However, there are many challenges that WSNs have to face
besides the energy problem, including sensor nodes’ fragility,
data transmission handling, limited coverage, connectivity
assurance and network fault-tolerance. In reality, WSNs are
mostly deployed in harsh environmental conditions and
terrains where people can hardly reach; thus, making it harder
to perform system maintenance.
According to in-depth surveys on the field [1], coverage,
connectivity and fault-tolerance in WSNs are major
optimization problems.
As for coverage criterion, the coverage of sensor nodes is
decided by its radius whose magnitude depends on the
configuration of each individual sensor after manufacture.
There are three types of coverage problems including target
coverage, area coverage, and barrier coverage. This paper
considers the target coverage, which illustrates how well a set
of given targets is monitored. Consequently, it is expected to
cover each target by at least one sensor node. Similarly, the
quality of WSN systems depends on its connectivity, such that
information about a target is transmitted to the base station
successfully in every cycle. The network connectivity depends
primarily on the deployed topography of nodes in the network.
Meanwhile, the fault-tolerance becomes an essential criterion
in WSNs when it comes to the need of maintaining the work
of WSNs in certain condition and continuous period, because
fault sensors cannot be replaced immediately during the
network operation. Fault-tolerance is defined as the ability to
complete the task of WSNs even if some sensor nodes are
defected.
235
TAAI2016
In this paper, we propose solutions to find the minimum
number of sensor nodes deployed in a given area satisfying the
maximum coverage and connectivity for the WSNs.
Additionally, the fault-tolerance is achieved such that the
transmission capacity of the WSNs is maintained when a
random sensor node stops functioning.
The paper includes six sections.

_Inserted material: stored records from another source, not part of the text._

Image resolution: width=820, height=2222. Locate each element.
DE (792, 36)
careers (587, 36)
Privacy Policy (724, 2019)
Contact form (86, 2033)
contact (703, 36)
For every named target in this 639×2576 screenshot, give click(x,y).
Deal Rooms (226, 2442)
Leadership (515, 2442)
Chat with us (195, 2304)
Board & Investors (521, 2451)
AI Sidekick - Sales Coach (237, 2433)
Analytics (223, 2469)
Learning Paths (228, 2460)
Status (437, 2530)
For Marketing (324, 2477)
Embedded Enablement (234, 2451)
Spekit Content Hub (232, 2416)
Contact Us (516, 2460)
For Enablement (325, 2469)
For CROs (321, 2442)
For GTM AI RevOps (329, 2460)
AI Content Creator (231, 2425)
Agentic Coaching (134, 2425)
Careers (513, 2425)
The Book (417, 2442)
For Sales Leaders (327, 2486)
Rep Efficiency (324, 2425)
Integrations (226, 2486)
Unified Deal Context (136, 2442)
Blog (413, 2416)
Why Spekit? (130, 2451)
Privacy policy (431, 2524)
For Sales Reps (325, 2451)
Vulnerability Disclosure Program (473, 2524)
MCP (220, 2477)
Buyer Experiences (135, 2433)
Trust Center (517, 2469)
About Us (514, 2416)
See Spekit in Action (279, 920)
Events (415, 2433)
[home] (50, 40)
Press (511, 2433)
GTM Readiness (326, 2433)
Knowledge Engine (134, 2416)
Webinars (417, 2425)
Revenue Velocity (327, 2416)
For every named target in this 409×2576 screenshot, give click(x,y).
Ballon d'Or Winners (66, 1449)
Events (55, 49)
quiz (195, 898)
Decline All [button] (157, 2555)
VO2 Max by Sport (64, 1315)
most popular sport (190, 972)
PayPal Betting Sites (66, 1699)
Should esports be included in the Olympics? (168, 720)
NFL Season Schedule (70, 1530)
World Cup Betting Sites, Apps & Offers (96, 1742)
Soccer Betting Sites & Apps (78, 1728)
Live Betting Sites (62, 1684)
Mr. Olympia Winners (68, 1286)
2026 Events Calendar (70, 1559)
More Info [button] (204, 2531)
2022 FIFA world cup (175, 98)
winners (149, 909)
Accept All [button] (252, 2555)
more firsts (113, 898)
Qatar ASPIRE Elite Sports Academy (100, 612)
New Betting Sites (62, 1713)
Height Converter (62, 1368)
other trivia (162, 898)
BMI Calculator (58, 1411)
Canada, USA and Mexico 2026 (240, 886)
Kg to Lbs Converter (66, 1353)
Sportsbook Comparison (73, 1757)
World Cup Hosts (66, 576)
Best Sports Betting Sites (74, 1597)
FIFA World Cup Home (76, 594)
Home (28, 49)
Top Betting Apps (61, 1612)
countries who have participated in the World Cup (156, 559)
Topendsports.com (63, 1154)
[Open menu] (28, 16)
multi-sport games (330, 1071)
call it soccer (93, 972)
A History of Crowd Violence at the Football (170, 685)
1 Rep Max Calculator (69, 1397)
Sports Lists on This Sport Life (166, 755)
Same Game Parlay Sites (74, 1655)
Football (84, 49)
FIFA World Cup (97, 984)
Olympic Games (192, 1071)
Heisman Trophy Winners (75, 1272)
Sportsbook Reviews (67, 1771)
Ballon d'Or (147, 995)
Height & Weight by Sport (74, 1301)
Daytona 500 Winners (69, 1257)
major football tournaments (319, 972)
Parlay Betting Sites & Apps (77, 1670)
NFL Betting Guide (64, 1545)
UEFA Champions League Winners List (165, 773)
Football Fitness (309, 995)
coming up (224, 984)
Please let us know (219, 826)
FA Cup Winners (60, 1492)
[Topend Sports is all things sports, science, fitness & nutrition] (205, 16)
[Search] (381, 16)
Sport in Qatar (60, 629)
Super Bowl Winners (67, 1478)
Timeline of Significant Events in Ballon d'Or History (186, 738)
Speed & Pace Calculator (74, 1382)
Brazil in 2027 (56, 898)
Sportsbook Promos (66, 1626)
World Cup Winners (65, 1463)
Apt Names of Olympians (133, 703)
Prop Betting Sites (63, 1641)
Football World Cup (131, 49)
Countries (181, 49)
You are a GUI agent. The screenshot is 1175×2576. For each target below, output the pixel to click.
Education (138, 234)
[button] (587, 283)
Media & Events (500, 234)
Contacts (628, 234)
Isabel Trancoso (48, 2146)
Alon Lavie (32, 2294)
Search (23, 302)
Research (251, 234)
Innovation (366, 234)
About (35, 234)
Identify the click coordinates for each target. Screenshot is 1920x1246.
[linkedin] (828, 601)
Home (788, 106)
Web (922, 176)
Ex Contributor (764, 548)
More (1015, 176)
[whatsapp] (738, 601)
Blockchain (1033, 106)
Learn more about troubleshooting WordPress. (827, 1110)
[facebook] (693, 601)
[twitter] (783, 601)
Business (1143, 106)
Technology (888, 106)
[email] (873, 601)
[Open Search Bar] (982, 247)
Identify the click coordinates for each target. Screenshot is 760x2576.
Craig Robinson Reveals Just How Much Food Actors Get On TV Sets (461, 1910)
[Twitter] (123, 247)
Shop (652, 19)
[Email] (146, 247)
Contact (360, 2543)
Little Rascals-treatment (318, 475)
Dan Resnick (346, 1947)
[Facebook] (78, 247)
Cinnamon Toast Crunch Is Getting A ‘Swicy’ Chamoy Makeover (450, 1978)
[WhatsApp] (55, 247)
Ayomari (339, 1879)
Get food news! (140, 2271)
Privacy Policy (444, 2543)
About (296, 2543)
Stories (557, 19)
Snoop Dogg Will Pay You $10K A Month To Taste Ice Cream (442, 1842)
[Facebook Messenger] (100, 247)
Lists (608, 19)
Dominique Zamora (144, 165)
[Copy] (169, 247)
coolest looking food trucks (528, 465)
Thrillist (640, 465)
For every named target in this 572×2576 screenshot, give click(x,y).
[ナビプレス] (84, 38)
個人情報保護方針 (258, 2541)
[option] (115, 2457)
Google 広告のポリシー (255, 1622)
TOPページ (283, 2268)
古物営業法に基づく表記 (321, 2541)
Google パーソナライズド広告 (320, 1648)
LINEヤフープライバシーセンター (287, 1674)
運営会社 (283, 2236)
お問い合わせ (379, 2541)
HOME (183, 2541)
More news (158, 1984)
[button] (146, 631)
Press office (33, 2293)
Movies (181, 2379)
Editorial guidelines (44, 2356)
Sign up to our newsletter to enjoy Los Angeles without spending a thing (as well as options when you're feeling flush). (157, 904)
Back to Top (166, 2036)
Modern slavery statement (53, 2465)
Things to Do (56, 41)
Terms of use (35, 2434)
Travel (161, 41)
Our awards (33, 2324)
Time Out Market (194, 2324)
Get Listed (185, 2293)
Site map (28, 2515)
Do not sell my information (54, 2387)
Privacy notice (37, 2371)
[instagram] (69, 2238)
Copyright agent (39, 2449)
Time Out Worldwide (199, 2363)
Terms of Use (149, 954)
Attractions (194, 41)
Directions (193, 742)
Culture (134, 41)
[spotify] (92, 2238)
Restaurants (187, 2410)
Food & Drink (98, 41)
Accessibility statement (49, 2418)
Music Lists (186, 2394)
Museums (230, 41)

Section 1 introduces the
introduction to WSNs and the demand of resolving the
problem of target coverage with connectivity fault-tolerance.
Sections 2 and 3 respectively present related works and
formulate the problem in form of mathematics equations. The
proposed heuristic algorithm is discussed in details in section
4, and its evaluation according to the experimental results is
shown in section 5. Finally, the conclusions and expected
future progress for this paper will come in the last section.
II. RELATED WORKS
Coverage is considered as one of the most important
factors contributing to the quality of WSN systems. Thus,
coverage maximization problem has been extensively
investigated, and as a result, many researches have been
conducted to this topic.
According to a survey over WSNs conducted by Bang
Wang [1], the coverage problems can be divided into three
groups: (1) target coverage problems, (2) area coverage
problems and (3) barrier coverage problems. This paper
investigates the target coverage problem. One of the most
concerning target coverage problems is to minimize the total
number of sensor nodes such that a full coverage is guaranteed
on given targets (also called as objects). This problem has
been tackled using a variety of methods, such as greedy
algorithms, genetic algorithms and so on [1].
Besides, the problems of coverage maximizing and
network lifetime lengthening combined with connectivity
constraints were widely studied as well. The connectivity is
referred to the ability to communicate between sensor nodes.
Two sensors can transmit and receive data with each other
when the distance between them is less than its radius.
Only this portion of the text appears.